Utillity functions and classes

This module contains utility functions and classes.

ase.utils.opencew(filename, world=None)[source]

Create and open filename exclusively for writing.

If master cpu gets exclusive write access to filename, a file descriptor is returned (a dummy file descriptor is returned on the slaves). If the master cpu does not get write access, None is returned on all processors.

ase.utils.gcd(x, y) → int

greatest common divisor of x and y

ase.utils.seterr(**kwargs)[source]

Set how floating-point errors are handled.

See np.seterr() for more details.

ase.utils.plural(n, word)[source]

Use plural for n!=1.

>>> plural(0, 'egg'), plural(1, 'egg'), plural(2, 'egg')
('0 eggs', '1 egg', '2 eggs')
ase.utils.formula_hill(numbers, empirical=False)[source]

Convert list of atomic numbers to a chemical formula as a string.

Elements are alphabetically ordered with C and H first.

If argument \(empirical\), element counts will be divided by greatest common divisor to yield an empirical formula

ase.utils.formula_metal(numbers, empirical=False)[source]

Convert list of atomic numbers to a chemical formula as a string.

Elements are alphabetically ordered with metals first.

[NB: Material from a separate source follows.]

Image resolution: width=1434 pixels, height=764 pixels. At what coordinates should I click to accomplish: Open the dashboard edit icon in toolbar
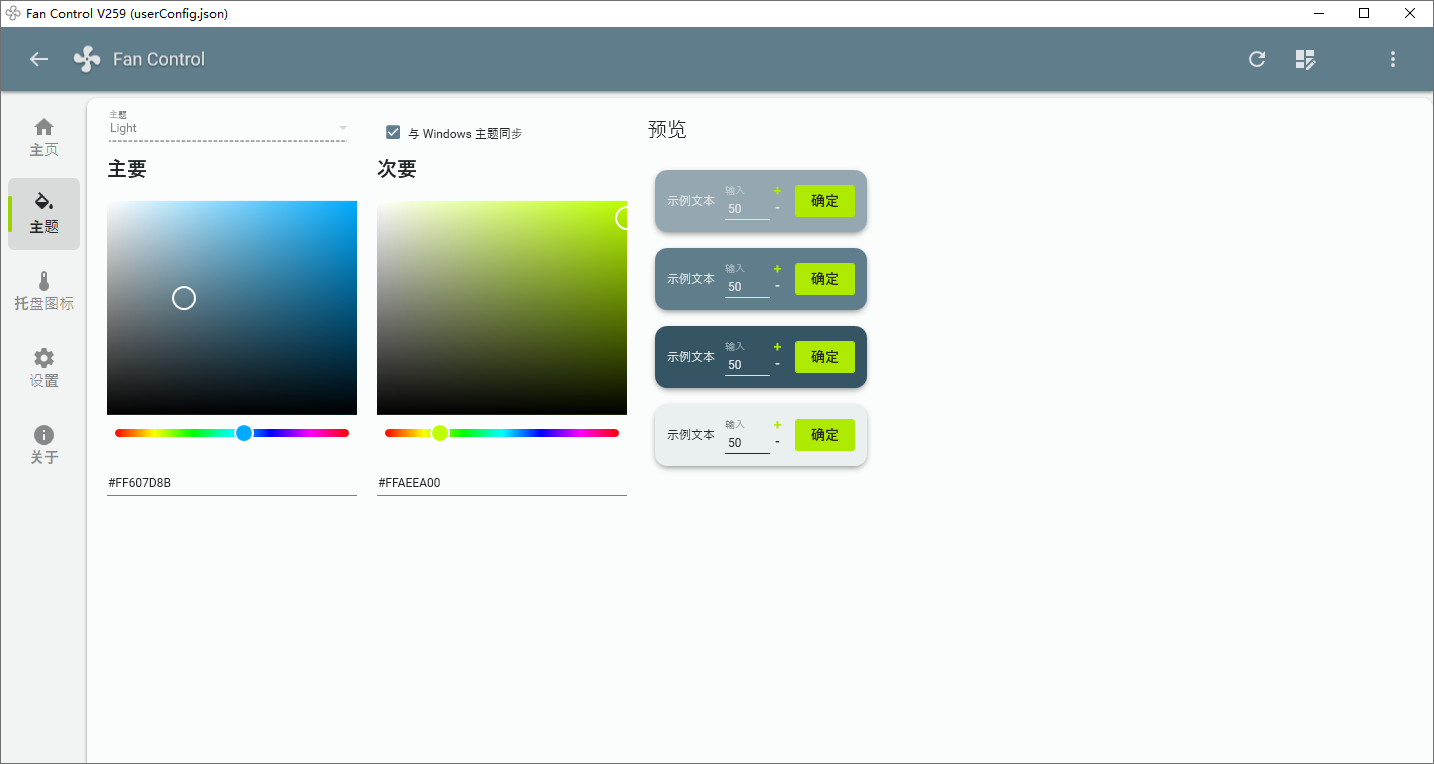click(x=1305, y=59)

If argument \(empirical\), element counts will be divided by greatest common divisor to yield an empirical formula

ase.utils.convert_string_to_fd(name, world=None)[source]

Create a file-descriptor for text output.

Will open a file for writing with given name. Use None for no output and ‘-‘ for sys.stdout.

ase.utils.natural_cutoffs(atoms, mult=1, **kwargs)[source]

Generate a radial cutoff for every atom based on covalent radii.

The covalent radii are a reasonable cutoff estimation for bonds in many applications such as neighborlists, so function generates an atoms length list of radii based on this idea.

  • atoms: An atoms object
  • mult: A multiplier for all cutoffs, useful for coarse grained adjustment
  • kwargs: Symbol of the atom and its corresponding cutoff, used to override the covalent radii
class ase.utils.timing.Timer(print_levels=1000)[source]

Timer object.

Use like this:

timer = Timer()
timer.start('description')
# do something
timer.stop()

or:

with timer('description'):
    # do something

To get a summary call:

timer.write()
class ase.utils.timing.timer(name)[source]

Decorator for timing a method call.

Example:

from ase.utils.timing import timer, Timer

class A:
    def __init__(self):
        self.timer = Timer()

    @timer('Add two numbers')
    def add(self, x, y):
        return x + y

Symmetry equivalence checker

This module compares two atomic structures to see if they are symmetrically equivalent. It is based on the recipe used in XtalComp

class ase.utils.structure_comparator.SymmetryEquivalenceCheck(angle_tol=1.0, ltol=0.05, stol=0.05, vol_tol=0.1, scale_volume=False, to_primitive=False)[source]

Compare two structures to determine if they are symmetry equivalent.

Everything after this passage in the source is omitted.